• DIRECTIVE
Rewrite the entries below as a Markdown table with the columns "Row" and "Line text", one numbered row per line. Begin with the line containing "Identify the location of github.", continue through the line containing "Describe the element at coordinates (993, 119)", and omit any blank lines.

• INFORMATION SHOWN

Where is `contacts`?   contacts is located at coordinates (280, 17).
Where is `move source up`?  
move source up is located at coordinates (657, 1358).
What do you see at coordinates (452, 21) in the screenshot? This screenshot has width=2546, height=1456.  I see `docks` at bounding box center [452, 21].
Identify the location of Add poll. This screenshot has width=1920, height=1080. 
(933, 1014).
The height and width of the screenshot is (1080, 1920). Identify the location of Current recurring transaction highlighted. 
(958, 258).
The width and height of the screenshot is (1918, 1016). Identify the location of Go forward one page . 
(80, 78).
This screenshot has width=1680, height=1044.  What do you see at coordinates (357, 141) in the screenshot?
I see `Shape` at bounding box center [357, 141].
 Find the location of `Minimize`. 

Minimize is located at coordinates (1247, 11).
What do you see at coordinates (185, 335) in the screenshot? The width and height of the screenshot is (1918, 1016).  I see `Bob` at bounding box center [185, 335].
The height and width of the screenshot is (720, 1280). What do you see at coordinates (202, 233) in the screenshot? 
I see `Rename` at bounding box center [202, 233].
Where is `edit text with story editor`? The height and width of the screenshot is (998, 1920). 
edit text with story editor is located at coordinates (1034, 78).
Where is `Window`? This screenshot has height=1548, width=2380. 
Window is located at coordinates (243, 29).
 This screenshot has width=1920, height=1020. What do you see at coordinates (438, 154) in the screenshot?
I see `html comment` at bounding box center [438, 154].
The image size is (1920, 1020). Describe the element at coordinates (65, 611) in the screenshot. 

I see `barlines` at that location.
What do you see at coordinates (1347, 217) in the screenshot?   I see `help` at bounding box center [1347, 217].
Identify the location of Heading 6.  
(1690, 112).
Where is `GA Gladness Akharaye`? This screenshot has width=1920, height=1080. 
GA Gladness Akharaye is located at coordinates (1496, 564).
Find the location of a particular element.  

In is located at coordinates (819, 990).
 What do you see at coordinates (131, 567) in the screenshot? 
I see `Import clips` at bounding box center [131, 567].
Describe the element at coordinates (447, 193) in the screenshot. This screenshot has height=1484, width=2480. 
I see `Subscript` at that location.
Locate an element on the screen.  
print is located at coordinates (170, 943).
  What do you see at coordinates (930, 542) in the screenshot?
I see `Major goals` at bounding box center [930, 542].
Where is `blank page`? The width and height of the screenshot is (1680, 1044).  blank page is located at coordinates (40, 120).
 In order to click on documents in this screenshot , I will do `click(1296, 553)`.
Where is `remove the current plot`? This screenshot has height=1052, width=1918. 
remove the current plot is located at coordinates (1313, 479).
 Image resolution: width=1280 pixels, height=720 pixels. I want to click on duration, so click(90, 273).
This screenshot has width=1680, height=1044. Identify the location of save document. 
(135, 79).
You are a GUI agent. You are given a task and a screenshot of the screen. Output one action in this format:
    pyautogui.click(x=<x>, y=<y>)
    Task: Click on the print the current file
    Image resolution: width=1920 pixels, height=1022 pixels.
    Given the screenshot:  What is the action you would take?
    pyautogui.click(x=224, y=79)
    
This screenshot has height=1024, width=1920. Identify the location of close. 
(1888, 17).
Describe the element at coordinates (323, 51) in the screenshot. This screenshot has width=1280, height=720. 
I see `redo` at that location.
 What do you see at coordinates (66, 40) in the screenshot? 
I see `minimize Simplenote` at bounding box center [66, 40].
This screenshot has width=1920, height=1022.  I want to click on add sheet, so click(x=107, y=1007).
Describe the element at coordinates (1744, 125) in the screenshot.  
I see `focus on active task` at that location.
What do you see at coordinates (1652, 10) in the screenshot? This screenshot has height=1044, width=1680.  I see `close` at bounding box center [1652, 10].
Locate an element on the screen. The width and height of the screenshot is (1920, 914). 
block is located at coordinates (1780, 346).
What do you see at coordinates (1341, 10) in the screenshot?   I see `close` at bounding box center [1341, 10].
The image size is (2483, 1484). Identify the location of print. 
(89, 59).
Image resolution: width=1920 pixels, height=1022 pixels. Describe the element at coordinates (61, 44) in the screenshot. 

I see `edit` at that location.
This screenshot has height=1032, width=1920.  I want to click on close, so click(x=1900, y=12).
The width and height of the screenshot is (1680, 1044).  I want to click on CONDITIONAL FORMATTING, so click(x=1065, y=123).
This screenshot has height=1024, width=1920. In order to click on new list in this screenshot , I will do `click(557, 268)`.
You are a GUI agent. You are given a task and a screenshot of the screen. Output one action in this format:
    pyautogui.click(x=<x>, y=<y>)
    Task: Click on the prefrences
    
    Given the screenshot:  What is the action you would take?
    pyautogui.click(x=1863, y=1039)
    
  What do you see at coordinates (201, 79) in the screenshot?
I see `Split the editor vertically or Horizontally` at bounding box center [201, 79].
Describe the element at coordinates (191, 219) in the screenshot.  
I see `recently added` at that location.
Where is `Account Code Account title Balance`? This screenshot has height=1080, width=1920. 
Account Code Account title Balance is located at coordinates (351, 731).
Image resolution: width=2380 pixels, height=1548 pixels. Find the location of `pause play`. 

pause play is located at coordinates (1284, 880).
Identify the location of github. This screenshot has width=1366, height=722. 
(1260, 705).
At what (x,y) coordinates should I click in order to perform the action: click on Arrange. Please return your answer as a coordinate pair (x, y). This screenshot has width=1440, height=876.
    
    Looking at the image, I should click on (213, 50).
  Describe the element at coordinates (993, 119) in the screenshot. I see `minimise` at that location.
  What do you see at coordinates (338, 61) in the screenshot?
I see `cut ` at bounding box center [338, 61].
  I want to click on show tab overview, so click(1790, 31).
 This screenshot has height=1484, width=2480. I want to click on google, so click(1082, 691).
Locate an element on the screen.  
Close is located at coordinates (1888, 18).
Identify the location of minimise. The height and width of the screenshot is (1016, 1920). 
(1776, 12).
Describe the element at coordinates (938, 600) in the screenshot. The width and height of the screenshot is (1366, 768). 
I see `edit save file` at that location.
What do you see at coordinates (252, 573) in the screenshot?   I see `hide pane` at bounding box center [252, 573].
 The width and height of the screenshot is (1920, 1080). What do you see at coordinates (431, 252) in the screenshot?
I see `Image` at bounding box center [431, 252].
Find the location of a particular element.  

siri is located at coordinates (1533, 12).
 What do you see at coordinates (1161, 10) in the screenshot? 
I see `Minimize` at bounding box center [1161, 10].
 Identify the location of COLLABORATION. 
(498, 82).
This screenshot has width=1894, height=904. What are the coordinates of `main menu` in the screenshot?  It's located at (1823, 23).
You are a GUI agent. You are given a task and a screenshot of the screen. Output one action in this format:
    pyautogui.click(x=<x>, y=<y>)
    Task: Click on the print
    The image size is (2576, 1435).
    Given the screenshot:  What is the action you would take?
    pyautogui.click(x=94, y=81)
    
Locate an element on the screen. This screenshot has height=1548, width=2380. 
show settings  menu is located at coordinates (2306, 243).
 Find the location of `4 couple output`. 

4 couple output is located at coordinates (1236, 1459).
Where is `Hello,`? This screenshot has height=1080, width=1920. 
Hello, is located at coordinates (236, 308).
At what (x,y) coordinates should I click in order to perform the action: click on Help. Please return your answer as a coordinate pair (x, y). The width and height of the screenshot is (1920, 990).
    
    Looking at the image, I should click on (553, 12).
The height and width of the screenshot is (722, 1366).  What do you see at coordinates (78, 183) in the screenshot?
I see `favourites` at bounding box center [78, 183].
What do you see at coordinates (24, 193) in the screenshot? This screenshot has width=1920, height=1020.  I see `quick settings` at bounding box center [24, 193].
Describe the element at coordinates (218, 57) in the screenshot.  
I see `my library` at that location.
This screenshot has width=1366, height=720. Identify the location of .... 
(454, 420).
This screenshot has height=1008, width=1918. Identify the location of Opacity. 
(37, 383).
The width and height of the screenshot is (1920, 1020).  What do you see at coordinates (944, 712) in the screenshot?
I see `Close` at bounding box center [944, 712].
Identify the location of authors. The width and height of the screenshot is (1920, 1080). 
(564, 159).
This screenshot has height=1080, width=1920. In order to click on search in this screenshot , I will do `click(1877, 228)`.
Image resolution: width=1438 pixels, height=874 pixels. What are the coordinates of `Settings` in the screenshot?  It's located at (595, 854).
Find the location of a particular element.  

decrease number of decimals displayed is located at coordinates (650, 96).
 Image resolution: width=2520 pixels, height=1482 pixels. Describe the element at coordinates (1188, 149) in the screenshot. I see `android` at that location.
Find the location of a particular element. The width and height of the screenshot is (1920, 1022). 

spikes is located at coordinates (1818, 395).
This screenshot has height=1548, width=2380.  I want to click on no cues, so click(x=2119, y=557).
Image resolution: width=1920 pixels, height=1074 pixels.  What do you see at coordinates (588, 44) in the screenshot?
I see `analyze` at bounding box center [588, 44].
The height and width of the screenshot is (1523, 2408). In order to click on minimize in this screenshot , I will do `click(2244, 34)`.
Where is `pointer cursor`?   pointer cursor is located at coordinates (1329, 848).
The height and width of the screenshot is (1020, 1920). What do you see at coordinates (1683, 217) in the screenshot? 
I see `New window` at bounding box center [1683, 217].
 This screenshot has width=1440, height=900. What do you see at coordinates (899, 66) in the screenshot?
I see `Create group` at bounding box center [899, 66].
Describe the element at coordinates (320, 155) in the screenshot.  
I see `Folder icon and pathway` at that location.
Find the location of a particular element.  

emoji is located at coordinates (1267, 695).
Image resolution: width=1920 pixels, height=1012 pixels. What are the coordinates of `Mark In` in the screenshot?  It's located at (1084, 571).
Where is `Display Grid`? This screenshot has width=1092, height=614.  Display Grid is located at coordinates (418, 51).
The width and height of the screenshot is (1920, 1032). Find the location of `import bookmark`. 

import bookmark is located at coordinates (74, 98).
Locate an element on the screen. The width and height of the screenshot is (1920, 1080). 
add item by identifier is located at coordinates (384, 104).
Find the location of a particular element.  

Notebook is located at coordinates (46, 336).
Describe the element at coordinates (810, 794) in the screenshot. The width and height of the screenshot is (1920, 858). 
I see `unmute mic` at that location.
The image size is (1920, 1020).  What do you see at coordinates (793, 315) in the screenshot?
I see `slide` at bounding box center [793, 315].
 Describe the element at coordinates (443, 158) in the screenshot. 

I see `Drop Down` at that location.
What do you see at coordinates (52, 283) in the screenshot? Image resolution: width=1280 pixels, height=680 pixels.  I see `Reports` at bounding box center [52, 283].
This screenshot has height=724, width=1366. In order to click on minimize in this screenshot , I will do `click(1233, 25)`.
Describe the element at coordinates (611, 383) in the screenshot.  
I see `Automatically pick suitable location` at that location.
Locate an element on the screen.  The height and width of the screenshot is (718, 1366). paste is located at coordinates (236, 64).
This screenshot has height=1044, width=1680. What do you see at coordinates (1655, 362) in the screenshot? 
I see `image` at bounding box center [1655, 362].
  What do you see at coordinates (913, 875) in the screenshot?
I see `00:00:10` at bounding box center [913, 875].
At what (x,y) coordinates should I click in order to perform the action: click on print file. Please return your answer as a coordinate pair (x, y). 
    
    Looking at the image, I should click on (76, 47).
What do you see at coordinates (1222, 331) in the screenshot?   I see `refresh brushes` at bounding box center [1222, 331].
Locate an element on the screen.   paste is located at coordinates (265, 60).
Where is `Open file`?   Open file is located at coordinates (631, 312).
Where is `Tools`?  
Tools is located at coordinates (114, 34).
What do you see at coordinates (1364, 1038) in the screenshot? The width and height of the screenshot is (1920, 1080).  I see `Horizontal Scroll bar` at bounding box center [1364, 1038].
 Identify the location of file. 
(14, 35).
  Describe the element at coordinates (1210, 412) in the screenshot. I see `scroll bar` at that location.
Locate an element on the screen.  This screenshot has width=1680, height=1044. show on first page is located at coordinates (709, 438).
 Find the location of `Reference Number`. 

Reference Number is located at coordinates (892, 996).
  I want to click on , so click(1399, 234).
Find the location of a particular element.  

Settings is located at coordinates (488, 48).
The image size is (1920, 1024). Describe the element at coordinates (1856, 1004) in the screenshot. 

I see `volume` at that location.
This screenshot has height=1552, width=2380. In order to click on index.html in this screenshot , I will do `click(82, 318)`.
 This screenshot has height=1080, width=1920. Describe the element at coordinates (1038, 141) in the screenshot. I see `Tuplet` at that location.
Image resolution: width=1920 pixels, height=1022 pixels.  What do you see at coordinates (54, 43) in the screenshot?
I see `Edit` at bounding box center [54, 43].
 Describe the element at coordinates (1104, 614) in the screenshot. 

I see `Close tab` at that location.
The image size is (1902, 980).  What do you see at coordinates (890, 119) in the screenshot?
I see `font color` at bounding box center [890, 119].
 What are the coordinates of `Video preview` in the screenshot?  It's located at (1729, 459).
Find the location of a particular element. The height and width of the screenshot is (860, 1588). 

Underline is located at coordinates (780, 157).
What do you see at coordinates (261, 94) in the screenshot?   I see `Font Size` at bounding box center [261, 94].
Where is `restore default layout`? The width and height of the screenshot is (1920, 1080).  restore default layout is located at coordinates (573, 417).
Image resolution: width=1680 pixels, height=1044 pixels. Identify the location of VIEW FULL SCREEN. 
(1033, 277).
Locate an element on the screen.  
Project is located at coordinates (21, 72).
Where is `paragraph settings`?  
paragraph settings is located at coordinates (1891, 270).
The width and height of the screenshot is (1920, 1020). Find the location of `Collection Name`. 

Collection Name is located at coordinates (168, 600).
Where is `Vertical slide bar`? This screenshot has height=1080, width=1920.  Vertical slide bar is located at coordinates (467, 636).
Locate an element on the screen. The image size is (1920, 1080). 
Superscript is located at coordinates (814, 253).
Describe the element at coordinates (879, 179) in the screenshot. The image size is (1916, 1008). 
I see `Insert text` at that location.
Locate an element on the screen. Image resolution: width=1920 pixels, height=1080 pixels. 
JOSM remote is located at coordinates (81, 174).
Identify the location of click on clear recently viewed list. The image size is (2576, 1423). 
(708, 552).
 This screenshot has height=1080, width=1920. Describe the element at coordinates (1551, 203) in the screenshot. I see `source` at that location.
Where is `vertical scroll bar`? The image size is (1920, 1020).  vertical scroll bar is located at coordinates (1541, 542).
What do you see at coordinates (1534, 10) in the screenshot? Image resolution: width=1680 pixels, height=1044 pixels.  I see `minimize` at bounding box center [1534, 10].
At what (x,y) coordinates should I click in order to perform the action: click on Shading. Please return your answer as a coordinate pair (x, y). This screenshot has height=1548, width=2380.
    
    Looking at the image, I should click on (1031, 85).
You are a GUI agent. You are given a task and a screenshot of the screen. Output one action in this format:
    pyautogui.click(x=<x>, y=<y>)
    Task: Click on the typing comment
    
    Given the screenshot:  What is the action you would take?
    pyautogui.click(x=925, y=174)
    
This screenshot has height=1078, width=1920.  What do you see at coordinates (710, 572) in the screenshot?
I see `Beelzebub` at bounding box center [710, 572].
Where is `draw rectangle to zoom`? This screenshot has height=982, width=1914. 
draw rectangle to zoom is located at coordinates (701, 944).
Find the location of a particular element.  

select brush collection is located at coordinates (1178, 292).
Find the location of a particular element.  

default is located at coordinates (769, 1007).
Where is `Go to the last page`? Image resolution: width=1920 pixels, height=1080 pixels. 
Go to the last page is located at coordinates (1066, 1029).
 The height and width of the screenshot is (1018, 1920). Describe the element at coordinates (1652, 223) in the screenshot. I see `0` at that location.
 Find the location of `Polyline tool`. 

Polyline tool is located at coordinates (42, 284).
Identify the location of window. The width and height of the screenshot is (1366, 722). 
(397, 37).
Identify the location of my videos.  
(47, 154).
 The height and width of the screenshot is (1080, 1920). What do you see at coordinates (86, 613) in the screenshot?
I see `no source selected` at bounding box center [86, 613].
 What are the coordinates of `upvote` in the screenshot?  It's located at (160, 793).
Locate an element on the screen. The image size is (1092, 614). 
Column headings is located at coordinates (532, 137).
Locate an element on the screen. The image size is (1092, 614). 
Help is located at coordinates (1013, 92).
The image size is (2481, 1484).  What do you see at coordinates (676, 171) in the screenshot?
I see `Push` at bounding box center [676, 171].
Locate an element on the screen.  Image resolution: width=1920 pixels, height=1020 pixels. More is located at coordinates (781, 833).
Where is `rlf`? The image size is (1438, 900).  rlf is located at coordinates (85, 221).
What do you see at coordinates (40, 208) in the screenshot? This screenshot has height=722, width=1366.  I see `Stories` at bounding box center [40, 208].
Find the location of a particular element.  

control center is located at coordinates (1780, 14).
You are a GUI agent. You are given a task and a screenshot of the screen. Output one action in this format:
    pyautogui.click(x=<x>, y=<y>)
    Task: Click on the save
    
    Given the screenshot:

• SOLVED EXERCISE
| Row | Line text |
|---|---|
| 1 | Identify the location of github. This screenshot has width=1366, height=722.  |
| 2 | (1260, 705). |
| 3 | At what (x,y) coordinates should I click in order to perform the action: click on Arrange. Please return your answer as a coordinate pair (x, y). This screenshot has width=1440, height=876. |
| 4 |     Looking at the image, I should click on (213, 50). |
| 5 |   Describe the element at coordinates (993, 119) in the screenshot. I see `minimise` at that location. |